>>>>
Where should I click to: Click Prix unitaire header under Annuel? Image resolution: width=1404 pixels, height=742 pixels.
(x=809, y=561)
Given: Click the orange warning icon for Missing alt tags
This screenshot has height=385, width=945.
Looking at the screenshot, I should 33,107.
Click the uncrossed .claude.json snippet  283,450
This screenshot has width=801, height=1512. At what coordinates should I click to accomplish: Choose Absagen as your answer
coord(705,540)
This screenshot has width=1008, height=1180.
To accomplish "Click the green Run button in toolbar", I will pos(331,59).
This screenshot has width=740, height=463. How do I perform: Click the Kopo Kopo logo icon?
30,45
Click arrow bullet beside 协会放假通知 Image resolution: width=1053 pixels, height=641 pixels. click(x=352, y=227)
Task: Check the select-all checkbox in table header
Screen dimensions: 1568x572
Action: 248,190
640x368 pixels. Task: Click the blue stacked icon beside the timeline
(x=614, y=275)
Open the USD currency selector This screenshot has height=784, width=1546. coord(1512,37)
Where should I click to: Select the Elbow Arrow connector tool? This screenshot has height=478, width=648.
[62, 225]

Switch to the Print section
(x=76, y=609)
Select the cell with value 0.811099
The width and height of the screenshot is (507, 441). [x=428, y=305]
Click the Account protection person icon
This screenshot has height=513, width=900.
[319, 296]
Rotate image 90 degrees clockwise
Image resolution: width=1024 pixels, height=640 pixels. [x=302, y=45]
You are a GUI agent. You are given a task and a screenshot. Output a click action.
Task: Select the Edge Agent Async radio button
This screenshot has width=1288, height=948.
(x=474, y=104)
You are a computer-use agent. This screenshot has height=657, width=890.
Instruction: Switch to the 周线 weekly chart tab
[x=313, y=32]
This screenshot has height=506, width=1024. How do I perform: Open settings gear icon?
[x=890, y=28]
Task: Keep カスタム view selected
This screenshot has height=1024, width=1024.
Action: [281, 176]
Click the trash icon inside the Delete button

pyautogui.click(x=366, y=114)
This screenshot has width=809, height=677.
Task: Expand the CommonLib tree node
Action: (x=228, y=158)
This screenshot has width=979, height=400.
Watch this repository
<<<<
_What you should do:_ Copy every record exactly as presented.

_Task result:_
Where should I click to: Click Prix unitaire header under Annuel? Image resolution: width=1404 pixels, height=742 pixels.
(x=809, y=561)
Given: Click the orange warning icon for Missing alt tags
This screenshot has height=385, width=945.
Looking at the screenshot, I should 33,107.
Click the uncrossed .claude.json snippet  283,450
This screenshot has width=801, height=1512. At what coordinates should I click to accomplish: Choose Absagen as your answer
coord(705,540)
This screenshot has width=1008, height=1180.
To accomplish "Click the green Run button in toolbar", I will pos(331,59).
This screenshot has width=740, height=463. How do I perform: Click the Kopo Kopo logo icon?
30,45
Click arrow bullet beside 协会放假通知 Image resolution: width=1053 pixels, height=641 pixels. click(x=352, y=227)
Task: Check the select-all checkbox in table header
Screen dimensions: 1568x572
Action: 248,190
640x368 pixels. Task: Click the blue stacked icon beside the timeline
(x=614, y=275)
Open the USD currency selector This screenshot has height=784, width=1546. coord(1512,37)
Where should I click to: Select the Elbow Arrow connector tool? This screenshot has height=478, width=648.
[62, 225]

Switch to the Print section
(x=76, y=609)
Select the cell with value 0.811099
The width and height of the screenshot is (507, 441). [x=428, y=305]
Click the Account protection person icon
This screenshot has height=513, width=900.
[319, 296]
Rotate image 90 degrees clockwise
Image resolution: width=1024 pixels, height=640 pixels. [x=302, y=45]
You are a GUI agent. You are given a task and a screenshot. Output a click action.
Task: Select the Edge Agent Async radio button
This screenshot has width=1288, height=948.
(x=474, y=104)
You are a computer-use agent. This screenshot has height=657, width=890.
Instruction: Switch to the 周线 weekly chart tab
[x=313, y=32]
This screenshot has height=506, width=1024. How do I perform: Open settings gear icon?
[x=890, y=28]
Task: Keep カスタム view selected
This screenshot has height=1024, width=1024.
Action: [281, 176]
Click the trash icon inside the Delete button

pyautogui.click(x=366, y=114)
This screenshot has width=809, height=677.
Task: Expand the CommonLib tree node
Action: (x=228, y=158)
This screenshot has width=979, height=400.
Watch this repository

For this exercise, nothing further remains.